Con mucho calor y cansancio, pero con una sensación de gran bienestar, Moriarty echó un primer vistazo a su nuevo hogar: el número 5 de Albert Square, una de las diez villas adosadas situadas alrededor de un pequeño terreno cercado, con césped y árboles, muy polvoriento en verano, y con el pavimento tachonado a intervalos regulares por renuevos de fresno. Un barrio deseable. Un pequeño mundo, autónomo y presumido con su digna calma, con las doloridas espaldas de las doncellas y el frío servilismo de los cocineros, los mayordomos y las nodrizas; estaba tan lejos del mundo real de Moriarty como el castillo de Windsor de los talleres donde se explota al obrero, de las cocinas y de los bares.
Las casas de Albert Square eran pretenciosas en muchos aspectos. No eran tan grandes como las de Ladbroke Estate y, sin embargo, ostentaban fachadas más amplias que la mayoría de las casas de Londres, aunque las entradas porticadas y sus cinco pisos tenían un aspecto algo recargado.

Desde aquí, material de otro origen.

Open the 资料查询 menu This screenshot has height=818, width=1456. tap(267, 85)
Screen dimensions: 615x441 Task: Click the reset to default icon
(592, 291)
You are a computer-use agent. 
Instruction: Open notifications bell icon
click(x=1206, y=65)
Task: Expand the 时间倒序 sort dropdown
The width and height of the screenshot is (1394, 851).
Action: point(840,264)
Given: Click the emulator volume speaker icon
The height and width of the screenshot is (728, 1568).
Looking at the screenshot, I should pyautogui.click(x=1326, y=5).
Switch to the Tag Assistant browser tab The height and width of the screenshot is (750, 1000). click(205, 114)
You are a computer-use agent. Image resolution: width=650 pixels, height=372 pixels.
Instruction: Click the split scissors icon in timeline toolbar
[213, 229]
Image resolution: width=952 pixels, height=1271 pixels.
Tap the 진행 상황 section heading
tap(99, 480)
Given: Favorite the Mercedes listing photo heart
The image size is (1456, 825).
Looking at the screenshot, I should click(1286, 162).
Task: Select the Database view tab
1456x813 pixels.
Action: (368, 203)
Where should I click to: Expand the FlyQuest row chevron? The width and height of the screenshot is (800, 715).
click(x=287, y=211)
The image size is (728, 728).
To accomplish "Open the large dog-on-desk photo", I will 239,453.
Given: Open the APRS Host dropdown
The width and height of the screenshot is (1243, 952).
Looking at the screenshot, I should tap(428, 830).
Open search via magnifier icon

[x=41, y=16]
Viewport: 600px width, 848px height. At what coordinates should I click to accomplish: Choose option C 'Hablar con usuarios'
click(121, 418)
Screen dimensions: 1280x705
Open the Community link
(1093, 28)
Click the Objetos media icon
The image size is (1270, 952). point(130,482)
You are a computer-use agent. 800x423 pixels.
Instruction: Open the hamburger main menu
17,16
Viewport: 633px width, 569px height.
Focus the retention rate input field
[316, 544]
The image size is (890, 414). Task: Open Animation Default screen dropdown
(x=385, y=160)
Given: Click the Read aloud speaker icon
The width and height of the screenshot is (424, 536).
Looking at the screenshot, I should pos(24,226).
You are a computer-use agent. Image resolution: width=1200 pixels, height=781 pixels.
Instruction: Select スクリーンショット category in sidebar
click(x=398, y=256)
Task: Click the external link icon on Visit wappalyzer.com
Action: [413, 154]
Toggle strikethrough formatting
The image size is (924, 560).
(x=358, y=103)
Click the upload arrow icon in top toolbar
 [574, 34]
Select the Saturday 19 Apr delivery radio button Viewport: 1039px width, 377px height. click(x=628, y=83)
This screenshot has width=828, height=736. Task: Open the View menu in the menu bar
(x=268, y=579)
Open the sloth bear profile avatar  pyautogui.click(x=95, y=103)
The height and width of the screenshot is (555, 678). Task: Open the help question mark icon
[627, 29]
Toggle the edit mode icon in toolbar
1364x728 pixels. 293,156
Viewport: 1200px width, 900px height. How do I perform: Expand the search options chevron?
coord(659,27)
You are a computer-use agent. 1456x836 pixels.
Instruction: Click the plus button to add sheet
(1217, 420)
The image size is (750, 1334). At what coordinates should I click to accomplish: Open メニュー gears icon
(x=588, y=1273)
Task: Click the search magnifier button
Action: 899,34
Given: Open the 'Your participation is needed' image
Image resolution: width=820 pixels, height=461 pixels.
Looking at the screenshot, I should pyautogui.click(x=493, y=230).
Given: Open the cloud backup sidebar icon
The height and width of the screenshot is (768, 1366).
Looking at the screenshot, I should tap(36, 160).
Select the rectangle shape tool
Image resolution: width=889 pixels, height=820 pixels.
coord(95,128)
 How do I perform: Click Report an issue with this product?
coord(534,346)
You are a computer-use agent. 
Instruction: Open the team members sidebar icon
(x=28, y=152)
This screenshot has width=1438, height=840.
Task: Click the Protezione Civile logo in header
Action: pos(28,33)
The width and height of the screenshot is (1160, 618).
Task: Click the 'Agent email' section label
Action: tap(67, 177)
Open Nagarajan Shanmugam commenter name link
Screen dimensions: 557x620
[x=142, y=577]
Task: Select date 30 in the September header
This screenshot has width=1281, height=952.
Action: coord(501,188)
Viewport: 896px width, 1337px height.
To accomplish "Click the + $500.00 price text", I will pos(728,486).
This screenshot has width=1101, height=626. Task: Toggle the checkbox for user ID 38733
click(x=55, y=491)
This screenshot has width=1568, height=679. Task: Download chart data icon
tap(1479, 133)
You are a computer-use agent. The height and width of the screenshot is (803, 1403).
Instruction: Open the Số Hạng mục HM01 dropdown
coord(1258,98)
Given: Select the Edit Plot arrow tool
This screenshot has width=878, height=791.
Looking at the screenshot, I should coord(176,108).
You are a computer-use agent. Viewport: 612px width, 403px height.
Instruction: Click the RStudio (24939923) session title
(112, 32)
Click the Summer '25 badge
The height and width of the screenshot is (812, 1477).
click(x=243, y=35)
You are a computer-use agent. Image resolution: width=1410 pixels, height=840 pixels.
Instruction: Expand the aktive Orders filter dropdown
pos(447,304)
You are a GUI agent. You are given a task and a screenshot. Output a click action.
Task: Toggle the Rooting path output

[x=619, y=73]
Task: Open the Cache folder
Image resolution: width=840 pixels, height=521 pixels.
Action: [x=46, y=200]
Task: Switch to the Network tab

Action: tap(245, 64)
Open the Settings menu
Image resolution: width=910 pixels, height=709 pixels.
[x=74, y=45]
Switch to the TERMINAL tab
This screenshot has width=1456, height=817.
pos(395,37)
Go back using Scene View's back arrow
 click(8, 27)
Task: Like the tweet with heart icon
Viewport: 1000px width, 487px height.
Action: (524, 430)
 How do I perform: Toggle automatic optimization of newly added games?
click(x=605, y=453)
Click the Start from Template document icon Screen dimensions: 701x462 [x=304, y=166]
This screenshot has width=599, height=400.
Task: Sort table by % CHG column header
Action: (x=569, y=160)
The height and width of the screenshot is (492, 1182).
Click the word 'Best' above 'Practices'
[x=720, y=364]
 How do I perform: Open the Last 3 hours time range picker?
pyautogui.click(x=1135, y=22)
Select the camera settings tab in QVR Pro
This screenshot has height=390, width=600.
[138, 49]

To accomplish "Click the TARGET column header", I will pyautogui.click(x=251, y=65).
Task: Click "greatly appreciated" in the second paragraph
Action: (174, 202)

– La casa de ciudad del Duque de las Siete Esferas, ¿eh? [8]-cloqueó Moriarty.
Apenas a medio camino se encontraban patios con una sola bomba de agua para una docena de casuchas, y no podía verse un sólo árbol. Pero a la buena gente de Albert Square no le agradaba recordar ese otro mundo.
Durante esa tarde, un observador oculto habría visto los carruajes que se acercaban y habría advertido la presencia de dos mujeres en el grupo: una alta, con el cabello dorado cobrizo bien arreglado bajo un gran sombrero de verano, y otra más pequeña, pero vestida a la moda. Ambas salieron de los carruajes sin dudarlo, subieron rápidamente los escalones y fueron bajo el pórtico. En el exterior, dos hombres permanecieron sobre el pavimento para echar un vistazo, observando la fachada, intercambiando una o dos palabras mientras sonreían y asentían con la cabeza. Una de las mujeres iba vestida de negro y con el sombrero en la mano. Una buena cabellera echada hacia atrás. El profesor americano va a venir al número cinco («he oído que es un hombre brillante, pero muy recluido. Ha viajado por Europa y ha realizado algunos nuevos e importantes estudios en Londres. ¿Será médico?») La otra era más alta, con un semblante moreno y una lívida marca. Un diamante en bruto. ¿Compañera de viaje? ¿O quizá una asistente de clínica?